• _Short task_
Repeat the data below word for word, from the line containing "Viewport: 1024px width, 640px" down through the line containing "click(x=74, y=255)", and nothing else.

• _Dataset entries_
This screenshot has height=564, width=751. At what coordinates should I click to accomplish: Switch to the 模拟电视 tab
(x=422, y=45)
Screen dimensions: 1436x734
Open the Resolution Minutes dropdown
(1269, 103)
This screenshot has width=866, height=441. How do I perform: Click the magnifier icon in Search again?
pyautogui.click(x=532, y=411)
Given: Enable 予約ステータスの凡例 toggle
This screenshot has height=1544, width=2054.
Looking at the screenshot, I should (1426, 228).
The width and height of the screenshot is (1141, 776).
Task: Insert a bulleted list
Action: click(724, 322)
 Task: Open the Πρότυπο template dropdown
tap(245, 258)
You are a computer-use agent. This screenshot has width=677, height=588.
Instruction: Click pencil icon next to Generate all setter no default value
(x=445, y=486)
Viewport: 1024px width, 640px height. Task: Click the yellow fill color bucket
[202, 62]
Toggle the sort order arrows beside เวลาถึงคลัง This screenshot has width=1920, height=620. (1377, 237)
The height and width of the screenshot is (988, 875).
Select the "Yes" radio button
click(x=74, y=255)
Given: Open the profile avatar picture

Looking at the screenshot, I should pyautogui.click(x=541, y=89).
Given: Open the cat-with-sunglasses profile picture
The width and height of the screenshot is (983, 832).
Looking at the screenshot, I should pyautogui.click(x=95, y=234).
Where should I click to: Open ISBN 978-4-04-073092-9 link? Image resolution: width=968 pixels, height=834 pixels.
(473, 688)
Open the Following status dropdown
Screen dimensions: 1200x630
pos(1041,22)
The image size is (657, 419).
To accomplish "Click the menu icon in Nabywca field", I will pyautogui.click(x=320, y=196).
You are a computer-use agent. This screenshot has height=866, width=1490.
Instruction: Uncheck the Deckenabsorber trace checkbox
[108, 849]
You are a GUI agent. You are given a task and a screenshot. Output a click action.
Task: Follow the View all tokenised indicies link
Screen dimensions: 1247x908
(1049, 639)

• _Output for this exercise_
Viewport: 1024px width, 640px height. Task: Click the yellow fill color bucket
[202, 62]
Toggle the sort order arrows beside เวลาถึงคลัง This screenshot has width=1920, height=620. (1377, 237)
The height and width of the screenshot is (988, 875).
Select the "Yes" radio button
click(x=74, y=255)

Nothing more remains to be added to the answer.